### [Task brief]
Reproduce the full listing without a single change.

### [Material provided]
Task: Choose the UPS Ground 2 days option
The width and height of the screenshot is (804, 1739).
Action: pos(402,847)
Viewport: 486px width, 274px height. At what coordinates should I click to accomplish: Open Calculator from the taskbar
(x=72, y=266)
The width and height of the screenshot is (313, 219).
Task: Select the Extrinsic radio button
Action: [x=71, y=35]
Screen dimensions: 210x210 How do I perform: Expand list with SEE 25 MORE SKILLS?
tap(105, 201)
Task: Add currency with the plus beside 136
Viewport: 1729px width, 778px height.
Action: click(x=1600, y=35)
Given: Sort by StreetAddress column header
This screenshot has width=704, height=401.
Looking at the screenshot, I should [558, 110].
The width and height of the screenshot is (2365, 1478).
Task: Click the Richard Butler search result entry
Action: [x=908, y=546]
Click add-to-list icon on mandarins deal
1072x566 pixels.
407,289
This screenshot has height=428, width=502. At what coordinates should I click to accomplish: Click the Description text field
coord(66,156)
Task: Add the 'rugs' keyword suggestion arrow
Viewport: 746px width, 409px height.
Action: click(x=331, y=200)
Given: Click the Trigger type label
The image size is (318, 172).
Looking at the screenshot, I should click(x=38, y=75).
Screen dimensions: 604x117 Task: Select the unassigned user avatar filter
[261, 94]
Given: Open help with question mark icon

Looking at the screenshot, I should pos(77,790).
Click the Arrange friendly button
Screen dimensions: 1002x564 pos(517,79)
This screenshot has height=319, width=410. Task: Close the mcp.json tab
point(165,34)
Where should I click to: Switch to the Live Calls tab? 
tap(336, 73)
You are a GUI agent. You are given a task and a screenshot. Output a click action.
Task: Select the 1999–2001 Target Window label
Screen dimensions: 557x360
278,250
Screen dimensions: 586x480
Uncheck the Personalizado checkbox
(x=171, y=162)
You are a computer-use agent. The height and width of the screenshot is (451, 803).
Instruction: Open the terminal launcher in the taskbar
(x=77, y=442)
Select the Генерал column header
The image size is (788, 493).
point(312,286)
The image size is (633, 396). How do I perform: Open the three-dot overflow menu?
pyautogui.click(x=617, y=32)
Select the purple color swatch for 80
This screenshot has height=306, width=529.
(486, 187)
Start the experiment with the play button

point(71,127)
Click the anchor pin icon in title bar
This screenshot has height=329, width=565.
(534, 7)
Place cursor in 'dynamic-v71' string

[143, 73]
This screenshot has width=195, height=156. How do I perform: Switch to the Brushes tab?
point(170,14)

### [Result of this exercise]
Task: Choose the UPS Ground 2 days option
The width and height of the screenshot is (804, 1739).
Action: pos(402,847)
Viewport: 486px width, 274px height. At what coordinates should I click to accomplish: Open Calculator from the taskbar
(x=72, y=266)
The width and height of the screenshot is (313, 219).
Task: Select the Extrinsic radio button
Action: [x=71, y=35]
Screen dimensions: 210x210 How do I perform: Expand list with SEE 25 MORE SKILLS?
tap(105, 201)
Task: Add currency with the plus beside 136
Viewport: 1729px width, 778px height.
Action: click(x=1600, y=35)
Given: Sort by StreetAddress column header
This screenshot has width=704, height=401.
Looking at the screenshot, I should [558, 110].
The width and height of the screenshot is (2365, 1478).
Task: Click the Richard Butler search result entry
Action: [x=908, y=546]
Click add-to-list icon on mandarins deal
1072x566 pixels.
407,289
This screenshot has height=428, width=502. At what coordinates should I click to accomplish: Click the Description text field
coord(66,156)
Task: Add the 'rugs' keyword suggestion arrow
Viewport: 746px width, 409px height.
Action: click(x=331, y=200)
Given: Click the Trigger type label
The image size is (318, 172).
Looking at the screenshot, I should click(x=38, y=75).
Screen dimensions: 604x117 Task: Select the unassigned user avatar filter
[261, 94]
Given: Open help with question mark icon

Looking at the screenshot, I should pos(77,790).
Click the Arrange friendly button
Screen dimensions: 1002x564 pos(517,79)
This screenshot has height=319, width=410. Task: Close the mcp.json tab
point(165,34)
Where should I click to: Switch to the Live Calls tab? 
tap(336, 73)
You are a GUI agent. You are given a task and a screenshot. Output a click action.
Task: Select the 1999–2001 Target Window label
Screen dimensions: 557x360
278,250
Screen dimensions: 586x480
Uncheck the Personalizado checkbox
(x=171, y=162)
You are a computer-use agent. The height and width of the screenshot is (451, 803).
Instruction: Open the terminal launcher in the taskbar
(x=77, y=442)
Select the Генерал column header
The image size is (788, 493).
point(312,286)
The image size is (633, 396). How do I perform: Open the three-dot overflow menu?
pyautogui.click(x=617, y=32)
Select the purple color swatch for 80
This screenshot has height=306, width=529.
(486, 187)
Start the experiment with the play button

point(71,127)
Click the anchor pin icon in title bar
This screenshot has height=329, width=565.
(534, 7)
Place cursor in 'dynamic-v71' string

[143, 73]
This screenshot has width=195, height=156. How do I perform: Switch to the Brushes tab?
point(170,14)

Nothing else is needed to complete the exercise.